Los insaciables
Este país de países está repleto de personajillos que
consideran más que merecidos sus escandalosos ingresos. Piensan por supuesto
que su aportación a la sociedad es inigualable y que por lo tanto tienen que
ser retribuidos en consonancia con su genio o sus habilidades. Nadie duda de la
calidad de arquitectos como Santiago Calatrava, al que también le asiste el
derecho a aspirar a una existencia digna. El problema surge cuando los
honorarios del arquitecto y de otros tantos profesionales del enriquecimiento,
sobrepasan la frontera de lo razonable para instalarse en el disparate, si
tenemos en cuenta que cientos de miles de pensionistas en España cobran entre
500 y 600 euros mensuales, por no mencionar las legiones de trabajadores
mileuristas, condición por cierto que ha comenzado a cotizar al alza con la
llegada de la crisis cuando hasta hace muy poco era casi sinónimo de indigencia
laboral.
Retomando a Calatrava, resulta que su despacho ha salido al paso de
las críticas lanzadas por Esquerra Unida en las Cortes de Valencia, con una
inefable nota en la que asegura que en todas las obras encargadas por la
Generalitat o sus empresas públicas ha facturado cantidades que "están por
debajo de los porcentajes medios para proyectos similares en otros países"
y, además, considerando que facturaba como arquitecto y como ingeniero,
"los importes son incluso modestos", precisa el diario El País. El comedido
arquitecto valenciano ha cobrado más de 94 millones de euros por la Ciudad de
las Artes y las Ciencias. Pero también se ha embolsado 2,7 millones de euros
por el plan maestro, el anteproyecto y el proyecto básico del centro del Centro
de Convenciones en Castellón, por el que ya había cobrado a finales de 2009 un
total de 2,7 millones de euros, agrega el diario.

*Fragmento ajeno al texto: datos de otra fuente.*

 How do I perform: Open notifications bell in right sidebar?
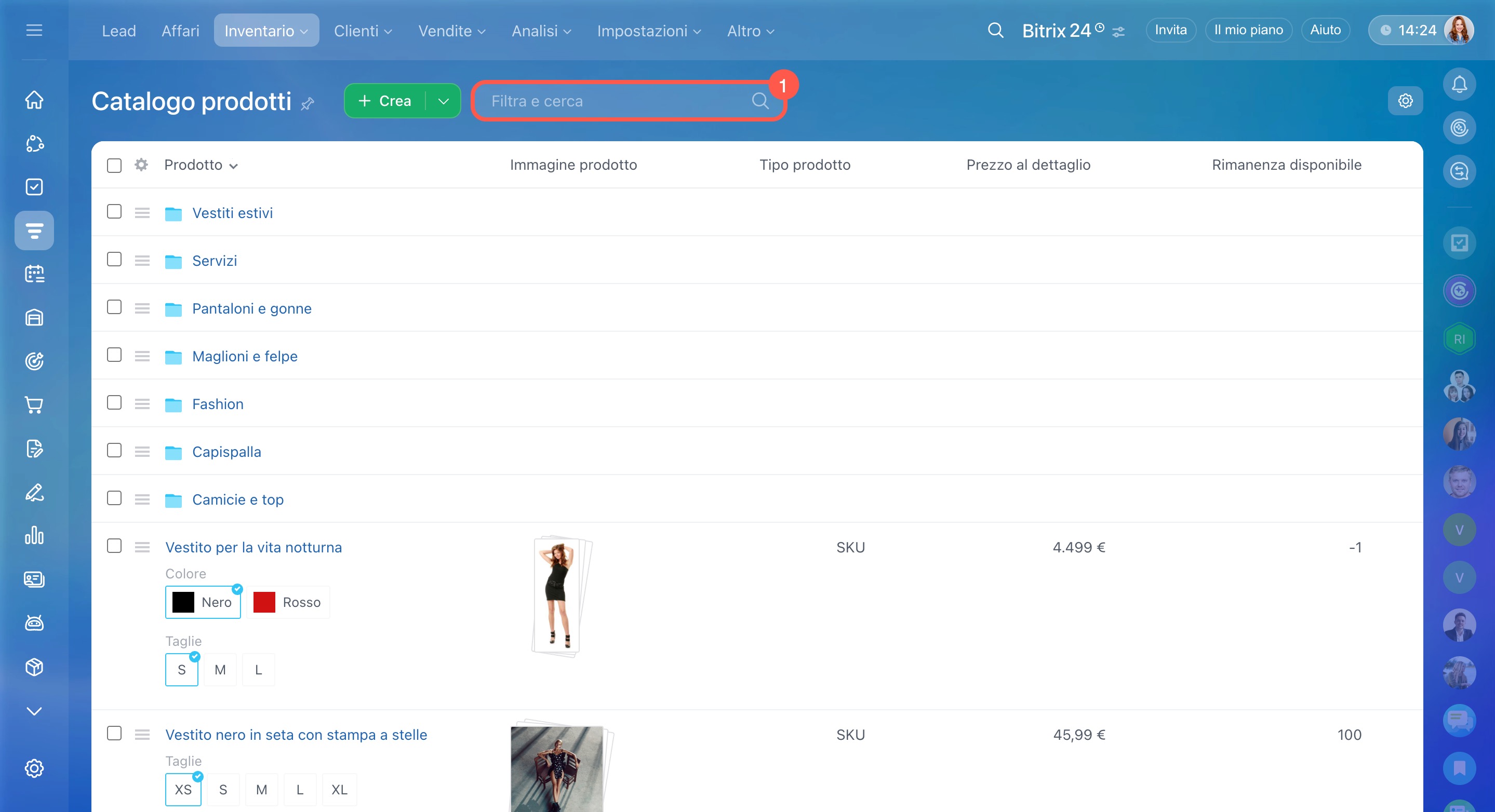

Cifras todas ellas que
representan un agravio comparativo difícil de digerir, sobre todo en un país
esquilmado. Y que se tornan mucho más insultantes cuando se intentan camuflar
con estadísticas internacionales y voracidades ajenas para hacer alarde de una
contención que nunca ha sido tal. Alegar que cualquiera tiene derecho a
enriquecerse, revela en algunos casos una actitud tan indocumentada como
despreciable; y, en otros, una complicidad delictiva con un sistema que
maltrata a los más vulnerables y excluye a los descamisados a lo largo y ancho
del planeta. No hay enriquecimiento inocente, por más inmaculada que sea la
mano del que ordeña la ubre. La opulencia de unos cuantos no surge del cuerno
de la abundancia; procede sin más de la explotación regulada, constante y en
muchas ocasiones inadvertida, de la mayoría de la población. Y en esta carrera
obscena hacia el vellocino de oro, participan tanto los prebostes como los
ciudadanos comunes, esos inversionistas de pacotilla que durante años especulan
en bolsa con su modesto capital y sus sellos de colección y que se echan las
manos a la cabeza cuando se desfondan después por un traspiés bursátil o una
quiebra inesperada. Pero aún: se manifiestan bajo el disfraz de cándidos ahorradores
defraudados y exigen al Estado que les indemnice, lo que demuestra a las claras
que el comportamiento ruin, insolidario, pesetero, ha calado hondo en muchos
hogares en los que deberían cultivarse otros valores muy distintos a los que se
cuecen en los salones de palacio, las corporaciones y algún que otro despacho
de arquitecto que jamás se da por suficientemente retribuido.